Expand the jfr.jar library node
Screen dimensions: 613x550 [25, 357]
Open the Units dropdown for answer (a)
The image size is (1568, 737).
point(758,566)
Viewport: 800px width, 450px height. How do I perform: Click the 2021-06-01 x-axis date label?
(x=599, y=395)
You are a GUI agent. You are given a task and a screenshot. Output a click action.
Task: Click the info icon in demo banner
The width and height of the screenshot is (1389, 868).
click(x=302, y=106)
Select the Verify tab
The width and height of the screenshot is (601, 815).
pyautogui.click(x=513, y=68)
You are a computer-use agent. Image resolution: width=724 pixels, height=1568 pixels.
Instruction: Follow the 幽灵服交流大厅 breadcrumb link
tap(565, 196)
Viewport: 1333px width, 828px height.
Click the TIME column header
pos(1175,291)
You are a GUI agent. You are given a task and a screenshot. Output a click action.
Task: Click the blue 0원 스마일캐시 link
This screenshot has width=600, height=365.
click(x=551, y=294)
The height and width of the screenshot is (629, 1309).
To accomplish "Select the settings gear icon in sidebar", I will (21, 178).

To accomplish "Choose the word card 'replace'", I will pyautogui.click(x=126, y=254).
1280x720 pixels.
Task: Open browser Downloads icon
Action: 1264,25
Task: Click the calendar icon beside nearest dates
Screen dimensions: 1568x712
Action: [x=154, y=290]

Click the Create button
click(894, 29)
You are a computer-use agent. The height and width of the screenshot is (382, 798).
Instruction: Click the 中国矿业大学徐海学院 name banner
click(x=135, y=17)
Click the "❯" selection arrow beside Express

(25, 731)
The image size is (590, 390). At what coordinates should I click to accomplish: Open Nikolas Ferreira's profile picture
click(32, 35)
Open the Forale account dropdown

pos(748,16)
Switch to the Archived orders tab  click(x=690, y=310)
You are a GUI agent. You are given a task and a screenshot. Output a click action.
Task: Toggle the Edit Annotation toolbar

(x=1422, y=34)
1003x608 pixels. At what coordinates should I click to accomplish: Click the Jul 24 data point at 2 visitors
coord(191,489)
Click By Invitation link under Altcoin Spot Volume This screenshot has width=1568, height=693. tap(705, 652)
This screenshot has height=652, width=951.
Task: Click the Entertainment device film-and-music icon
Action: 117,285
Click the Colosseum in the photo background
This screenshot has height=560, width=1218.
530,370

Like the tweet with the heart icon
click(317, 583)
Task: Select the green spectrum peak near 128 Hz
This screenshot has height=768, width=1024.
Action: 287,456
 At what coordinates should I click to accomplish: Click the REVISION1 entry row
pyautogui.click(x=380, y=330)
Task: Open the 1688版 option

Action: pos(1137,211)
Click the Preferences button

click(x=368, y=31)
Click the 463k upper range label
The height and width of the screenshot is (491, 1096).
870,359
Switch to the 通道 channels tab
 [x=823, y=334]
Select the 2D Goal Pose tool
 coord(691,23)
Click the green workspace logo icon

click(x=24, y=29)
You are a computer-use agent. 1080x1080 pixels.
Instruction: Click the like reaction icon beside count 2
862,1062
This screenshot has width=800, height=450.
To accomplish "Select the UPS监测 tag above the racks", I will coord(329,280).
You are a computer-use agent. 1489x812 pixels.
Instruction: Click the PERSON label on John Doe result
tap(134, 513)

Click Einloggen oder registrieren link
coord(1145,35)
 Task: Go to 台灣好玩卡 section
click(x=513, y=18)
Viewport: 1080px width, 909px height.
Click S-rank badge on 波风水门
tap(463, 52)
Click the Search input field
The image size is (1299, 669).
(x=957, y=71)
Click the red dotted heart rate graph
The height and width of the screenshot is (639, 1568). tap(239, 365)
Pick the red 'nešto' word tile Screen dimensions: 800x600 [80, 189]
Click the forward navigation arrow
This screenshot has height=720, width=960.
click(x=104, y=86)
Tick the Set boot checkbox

____

__TASK DESCRIPTION__. Reproduce each line in the listing above that mentions the string "computer".

__TASK SOLUTION__.
You are a computer-use agent. Image resolution: width=724 pixels, height=1568 pixels.
You are a computer-use agent. The height and width of the screenshot is (382, 798).
You are a computer-use agent. 1080x1080 pixels.
You are a computer-use agent. 1489x812 pixels.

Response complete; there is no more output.